The question of whether Twitter is a fad and whether it will survive was eloquently covered recently in TechnoBuffalo. And CEO Evan Williams confirmed that the site may be somewhere near saturation point during a recent interview for Fortune’s look at 40 rising stars under 40. Whether the service is a fad, approaching saturation point or about to tip over very much depends on what users expect to get from it.
If you wish to share portions of your life with distant friends and relatives or anyone else who shows more than a passing interest, then its usefulness is immeasurable and its future assured. I spend much of my time on Twitter keeping up to date with news and views in the world of technology and as such find it indispensable. I tend not to share my personal life with those who have chosen to follow me or those who look in from time to time for the simple reason that I’m sure that there are much more interesting topics for people to read about than what I had for dinner.
For those who follow celebrities though, snippets of information and revealing insights into the private lives of favored film, TV or music stars is what gives the site its relevance and much of its color. Celebrities themselves have found an easy, cheap and instant way to interact with their fans without the tedium and inaccuracy of sensationalist tabloid journalism. But there have been signs of late that celebrity support may be slowing or even in decline.
That’s it, I’m off
Numerous celebs have recently quit or threatened to leave the service (including Miley Cyrus – quit, Chris Brown – quit, Lily Allen – quit, Ashton Kutcher – threatened to quit and Stephen Fry – threatened to quit) for reasons ranging from being too busy to keep it up to date to privacy/stalking concerns to simply having a momentary loss of celebrity cool.

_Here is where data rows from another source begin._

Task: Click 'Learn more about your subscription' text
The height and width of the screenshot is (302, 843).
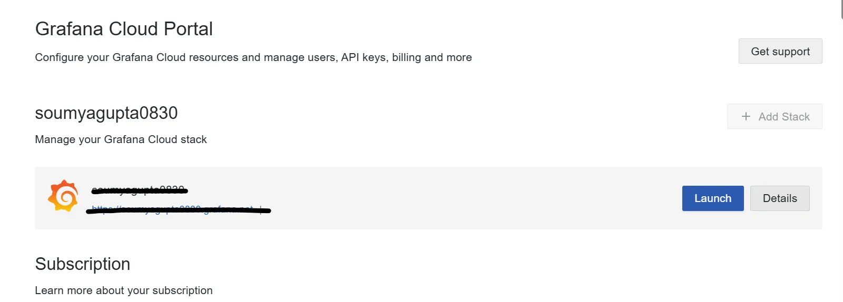Action: 124,290
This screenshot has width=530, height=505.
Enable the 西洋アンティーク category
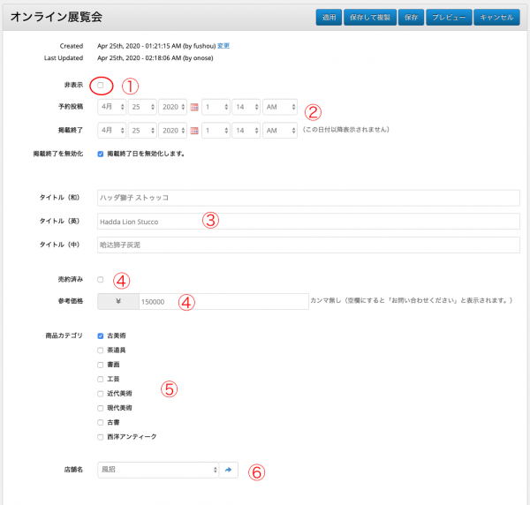click(x=101, y=436)
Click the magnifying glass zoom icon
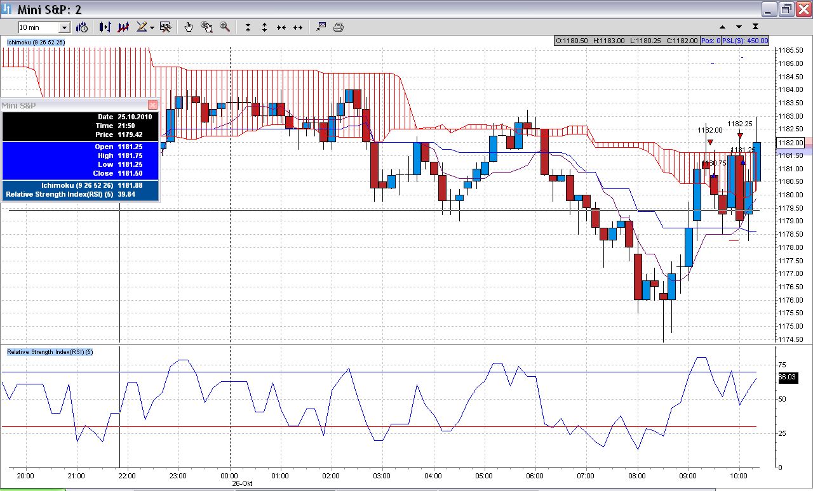 point(224,27)
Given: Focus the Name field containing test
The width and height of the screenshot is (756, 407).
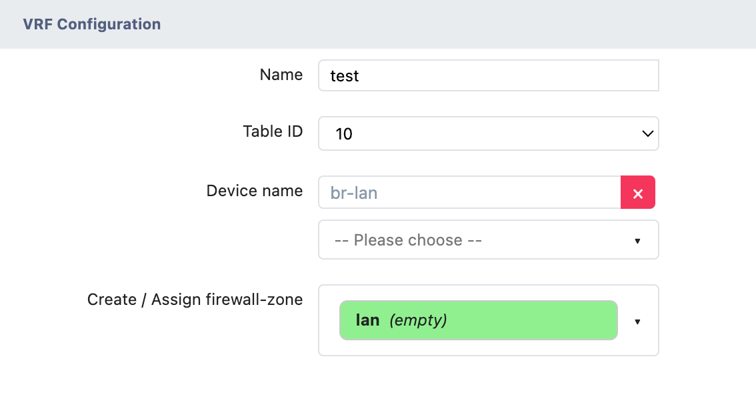Looking at the screenshot, I should pos(488,75).
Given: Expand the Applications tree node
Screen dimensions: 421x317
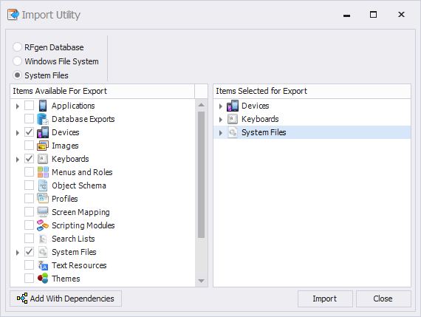Looking at the screenshot, I should click(x=18, y=106).
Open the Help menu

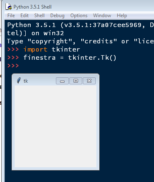tap(122, 16)
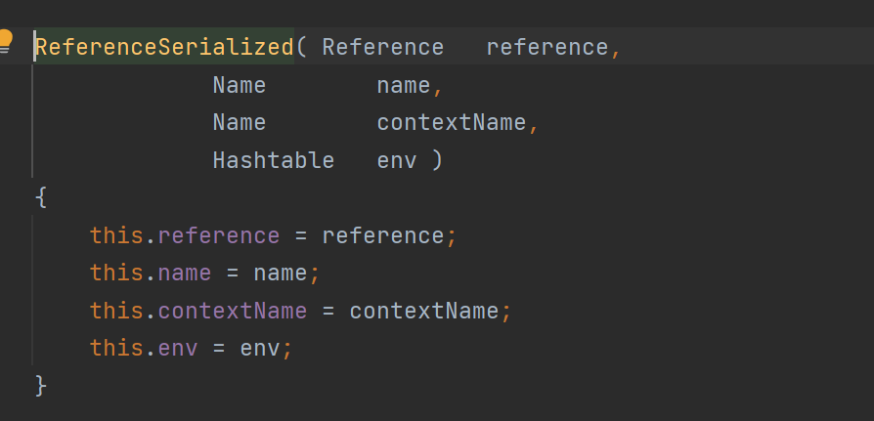Click the opening parenthesis after ReferenceSerialized

coord(301,47)
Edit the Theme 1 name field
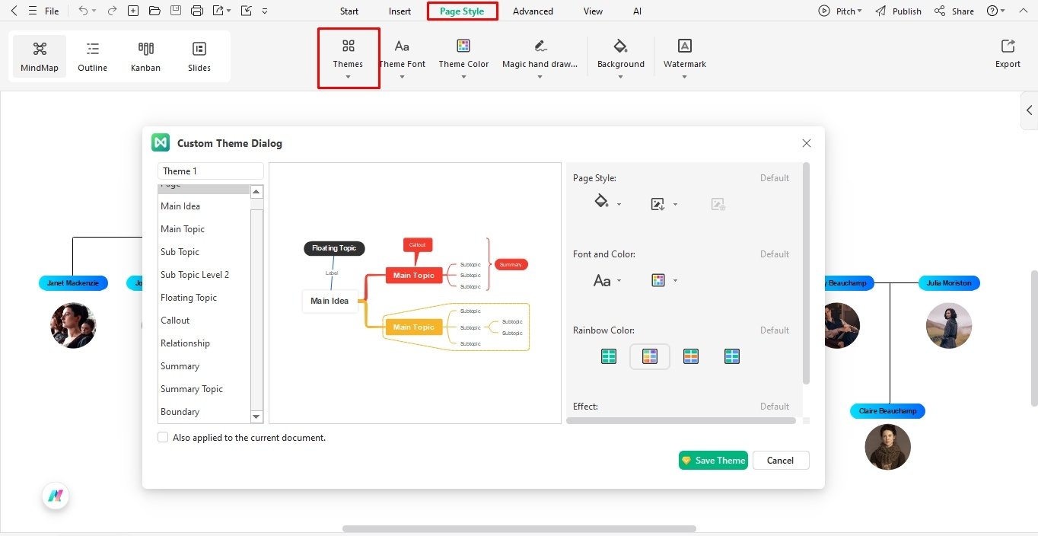Screen dimensions: 1038x536 [x=210, y=171]
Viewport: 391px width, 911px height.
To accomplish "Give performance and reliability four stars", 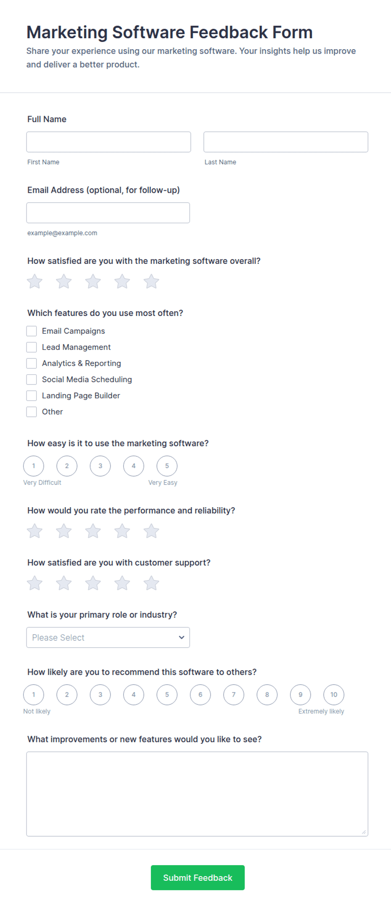I will pos(122,531).
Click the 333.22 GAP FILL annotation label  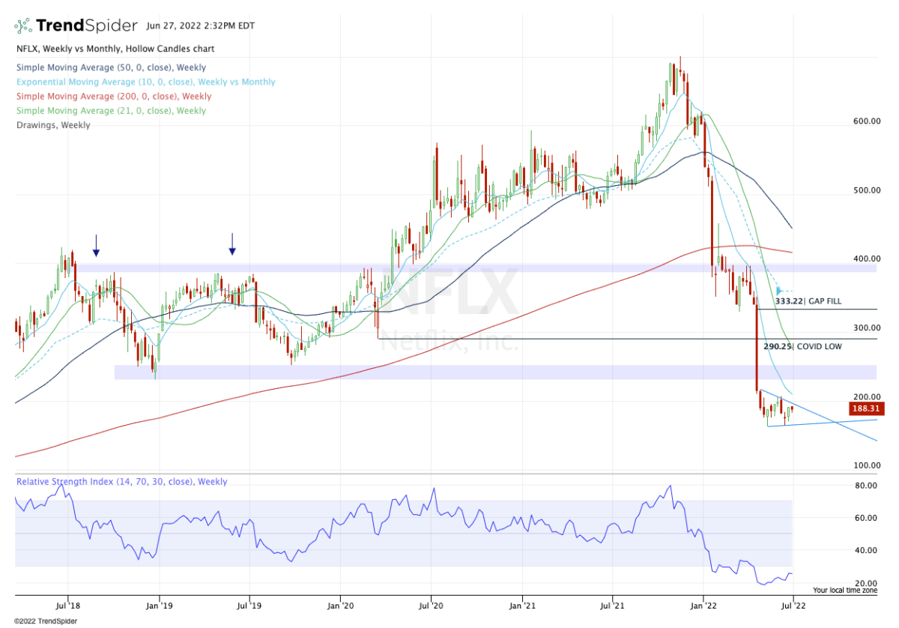(808, 301)
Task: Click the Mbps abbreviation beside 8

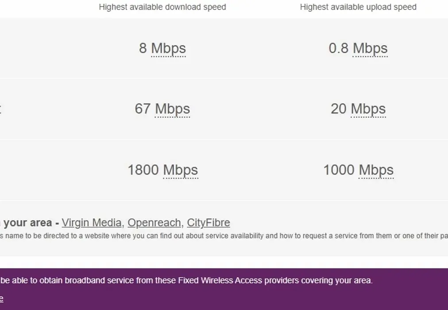Action: coord(168,48)
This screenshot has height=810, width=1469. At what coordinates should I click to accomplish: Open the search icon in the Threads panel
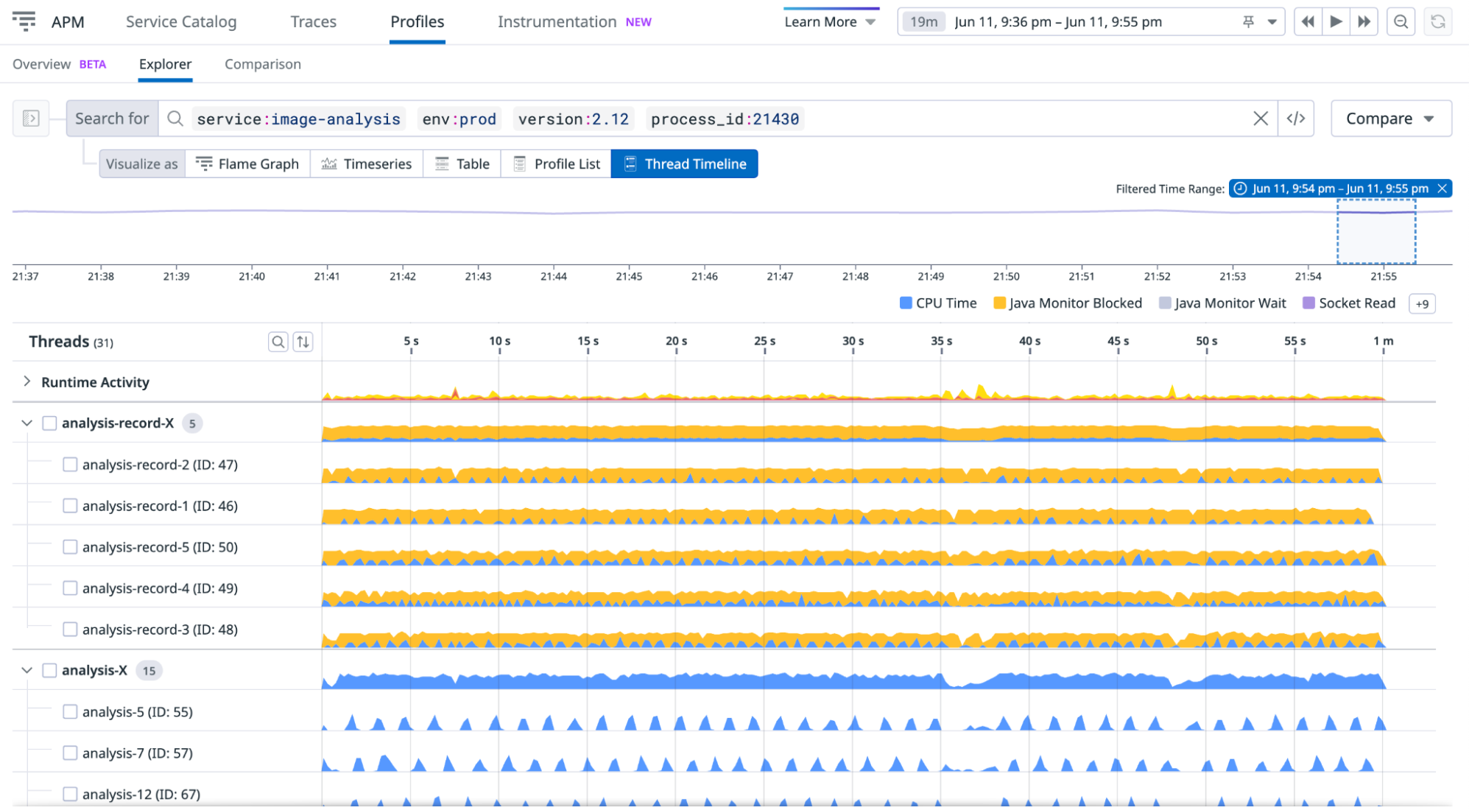pos(278,341)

If the exits gather momentum and more of the famous and popular decide to turn their backs on Twitter there is a danger that the legions of adoring fans, having little reason to stay, could follow suit. But is this enough to dent the site’s overall popularity? Twitter’s CEO Williams has hinted that those running site aren’t too worried, aiming for “at least double or triple” the number of Tweeters using the site by the end of 2010.
And why should they be concerned? The site has proven itself to be much more than fodder for fans of celebrity and providing it remains fresh, innovative and (most importantly) useful, it can no doubt survive the odd famous departure from within its ranks. The always-moving internet can be a cruel and fickle beast though. It will be interesting to see if the site can ride out the wave of the next online phenomenon.